**TO DO**
Please repeat exactly the lines from the one containing "Viewport: 209px width, 257px height." through the last line of the records below, leaving out any pictures.

[Saved data entries]
-*-*-
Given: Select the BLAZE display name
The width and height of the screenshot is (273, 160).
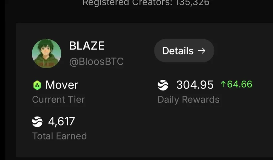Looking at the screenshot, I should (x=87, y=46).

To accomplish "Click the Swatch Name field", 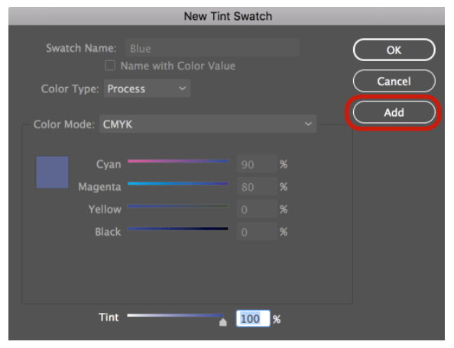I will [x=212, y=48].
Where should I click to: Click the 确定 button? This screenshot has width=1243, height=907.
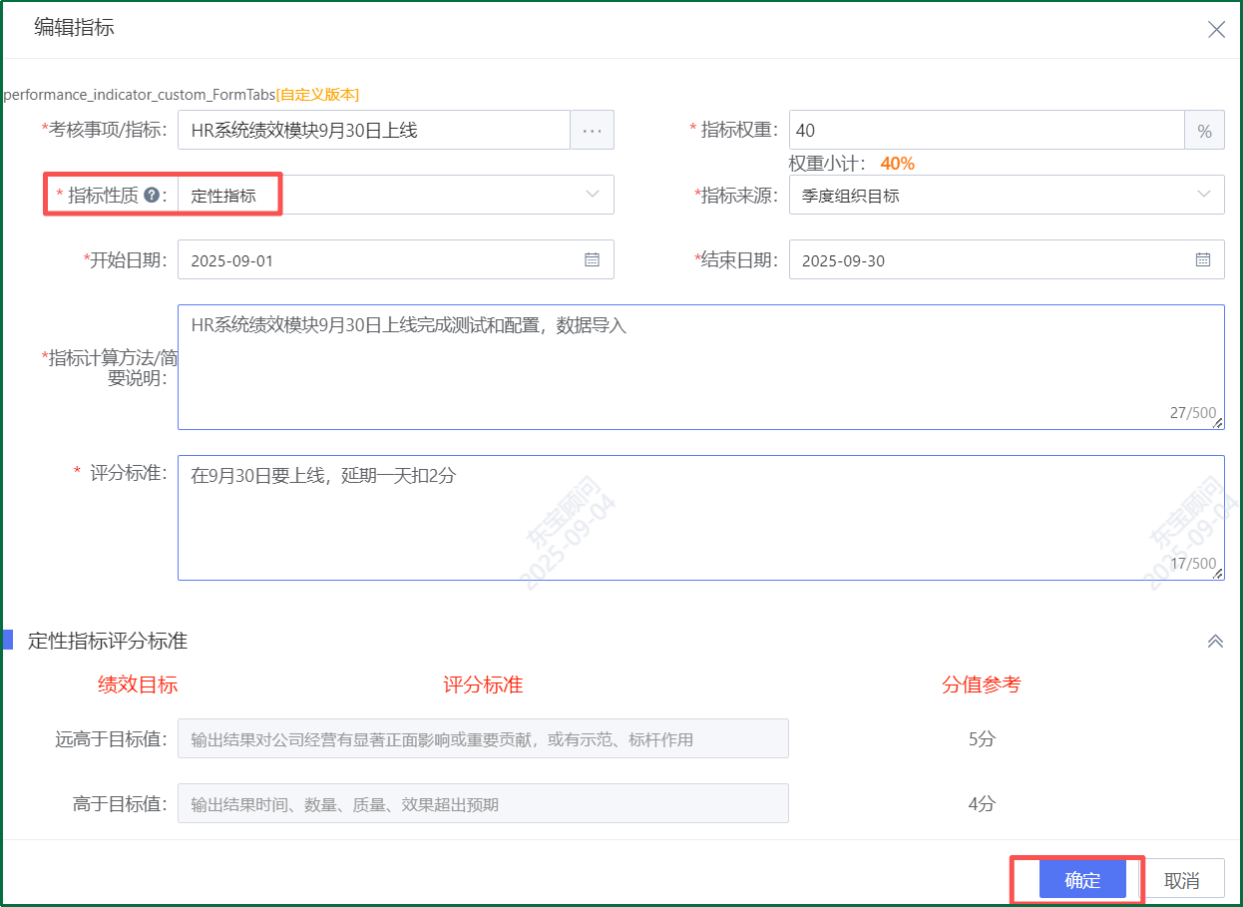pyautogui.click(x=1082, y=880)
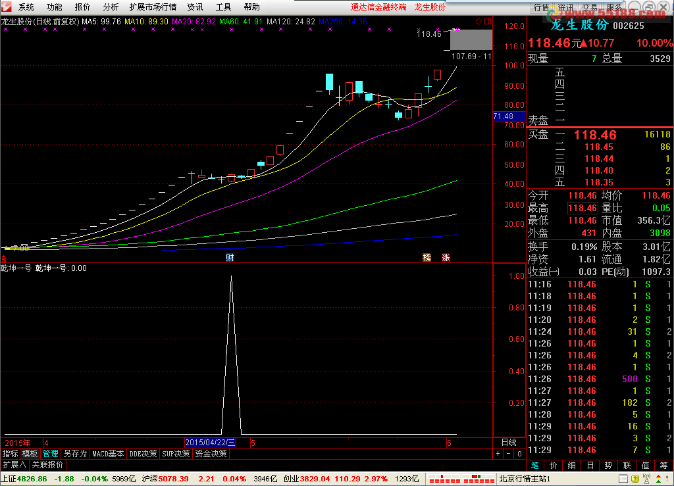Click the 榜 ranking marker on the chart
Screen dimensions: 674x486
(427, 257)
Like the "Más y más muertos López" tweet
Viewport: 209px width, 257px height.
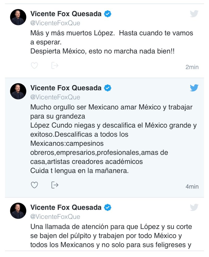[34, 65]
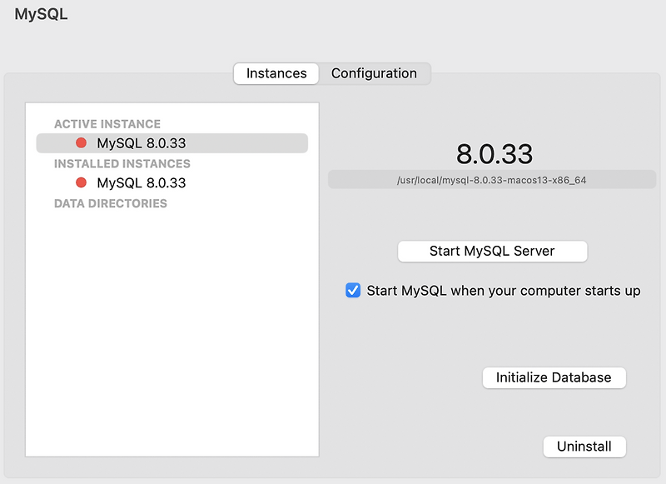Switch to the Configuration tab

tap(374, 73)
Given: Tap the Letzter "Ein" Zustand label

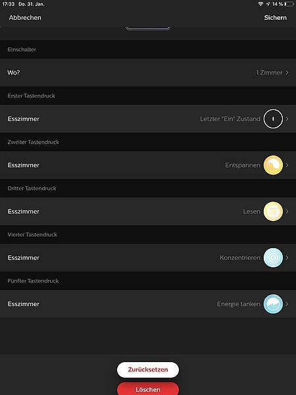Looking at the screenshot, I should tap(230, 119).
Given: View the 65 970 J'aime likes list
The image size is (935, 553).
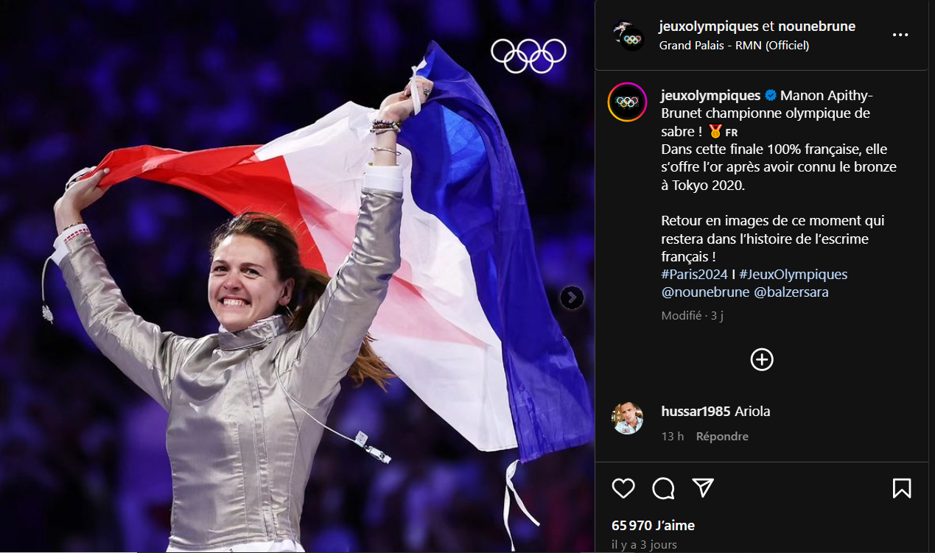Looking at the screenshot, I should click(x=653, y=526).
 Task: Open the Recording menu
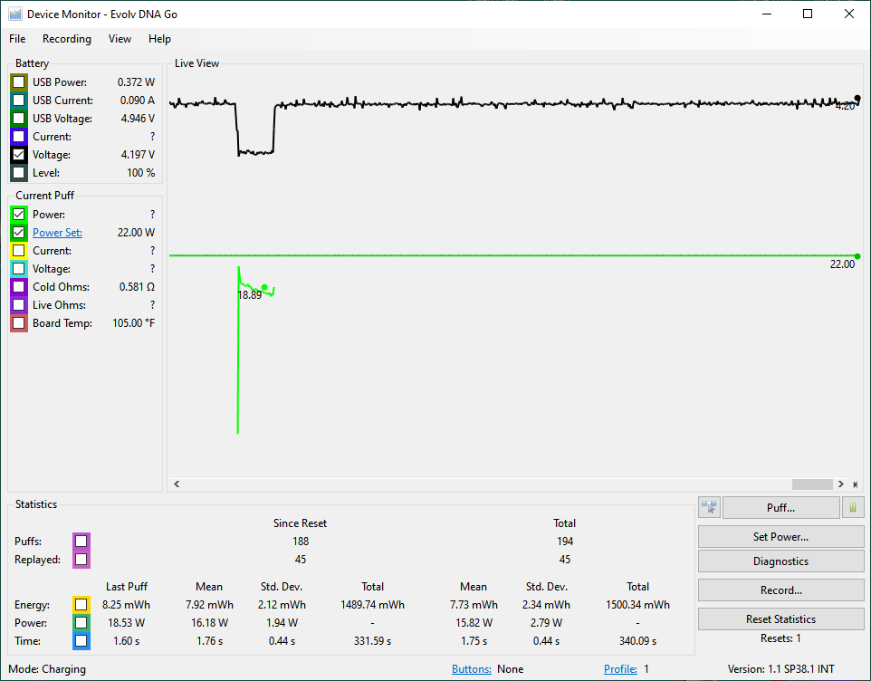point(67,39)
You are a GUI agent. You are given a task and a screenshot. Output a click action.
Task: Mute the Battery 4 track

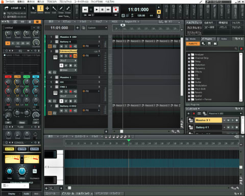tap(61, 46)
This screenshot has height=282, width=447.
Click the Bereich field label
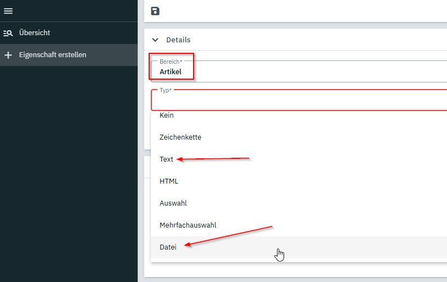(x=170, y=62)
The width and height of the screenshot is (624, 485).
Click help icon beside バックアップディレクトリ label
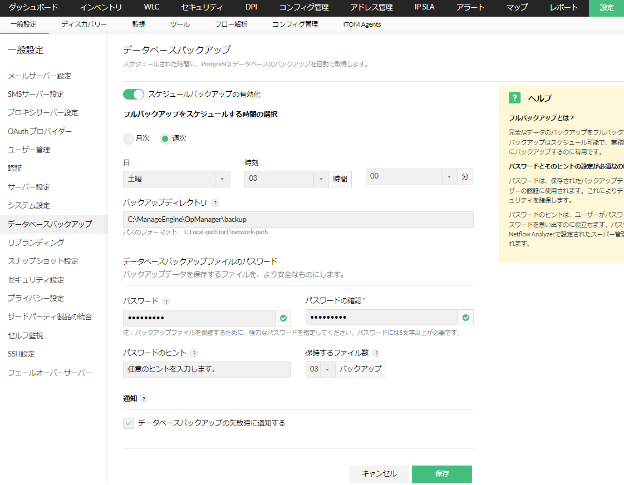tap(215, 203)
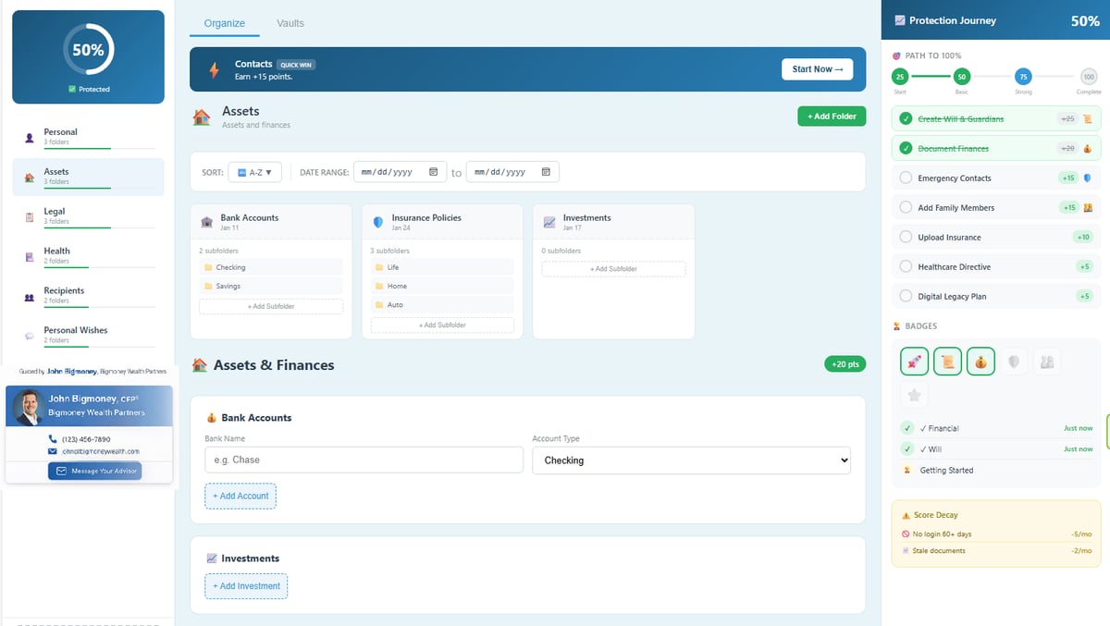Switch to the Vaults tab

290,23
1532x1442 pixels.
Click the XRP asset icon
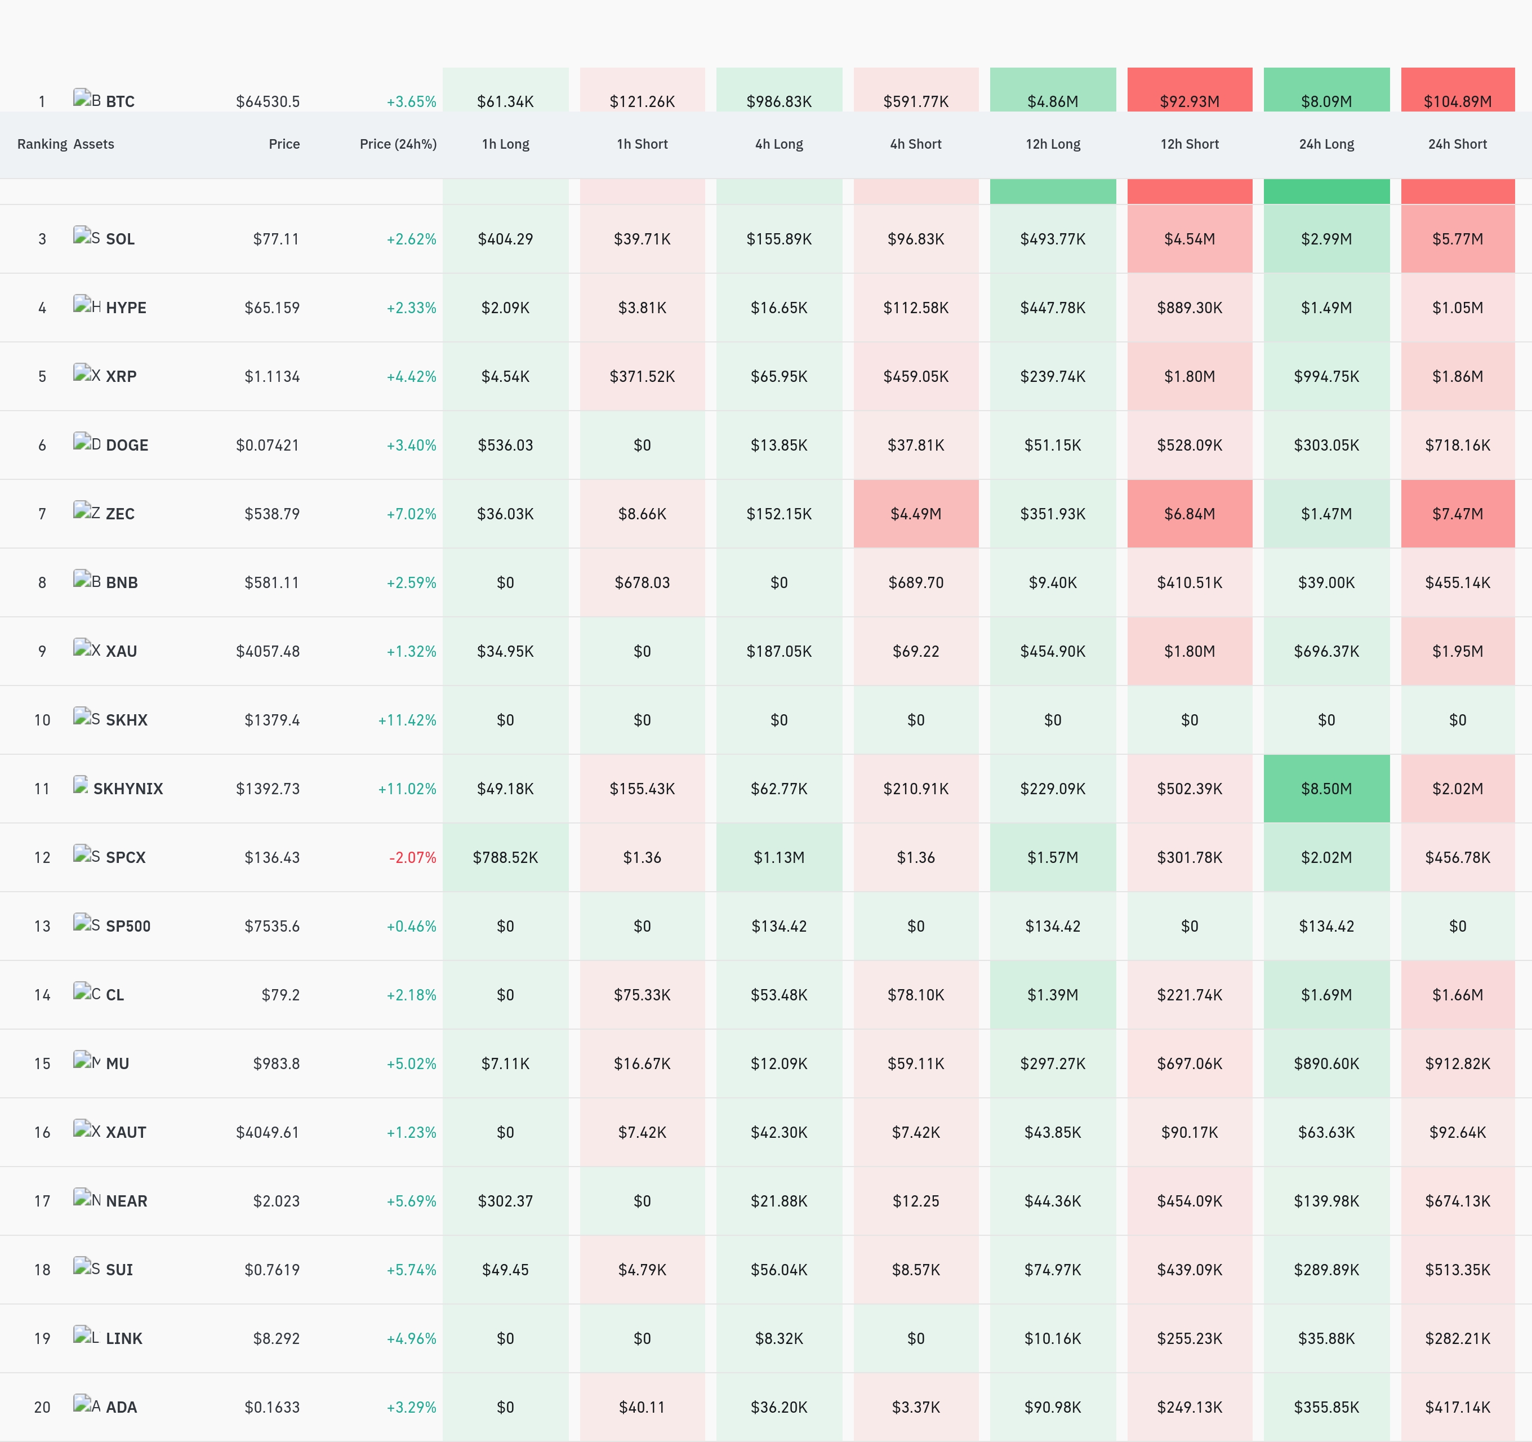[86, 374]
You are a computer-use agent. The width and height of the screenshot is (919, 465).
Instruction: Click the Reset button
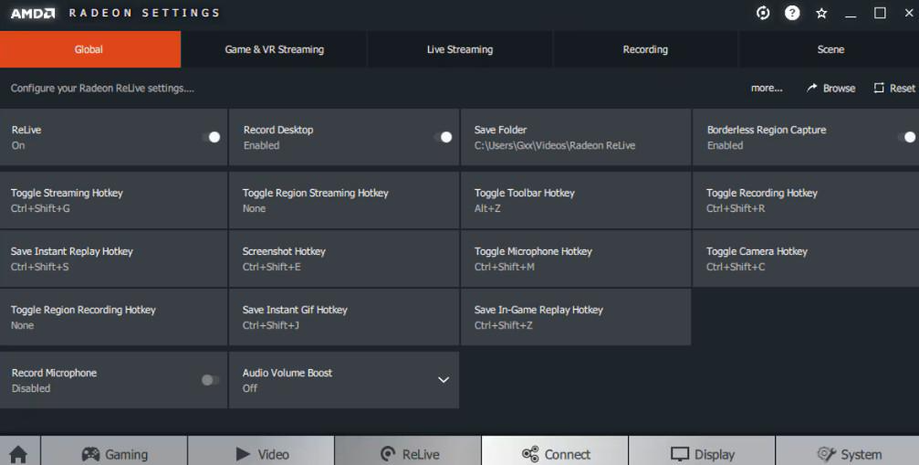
-*-*-
**FINAL ANSWER**
Viewport: 209px width, 257px height.
[34, 65]
Switch to the Configuration tab

tap(374, 73)
Given: Tap the Letzter "Ein" Zustand label

Looking at the screenshot, I should tap(230, 119).
Given: View the 65 970 J'aime likes list
The image size is (935, 553).
Looking at the screenshot, I should click(x=653, y=526).
 Task: Open the Recording menu
point(67,39)
You are a GUI agent. You are given a task and a screenshot. Output a click action.
Task: Mute the Battery 4 track

tap(61, 46)
This screenshot has height=282, width=447.
Click the Bereich field label
(x=170, y=62)
The width and height of the screenshot is (624, 485).
Click help icon beside バックアップディレクトリ label
tap(215, 203)
Switch to the Vaults tab

290,23
1532x1442 pixels.
Click the XRP asset icon
[86, 374]
You are a computer-use agent. The width and height of the screenshot is (919, 465).
Instruction: Click the Reset button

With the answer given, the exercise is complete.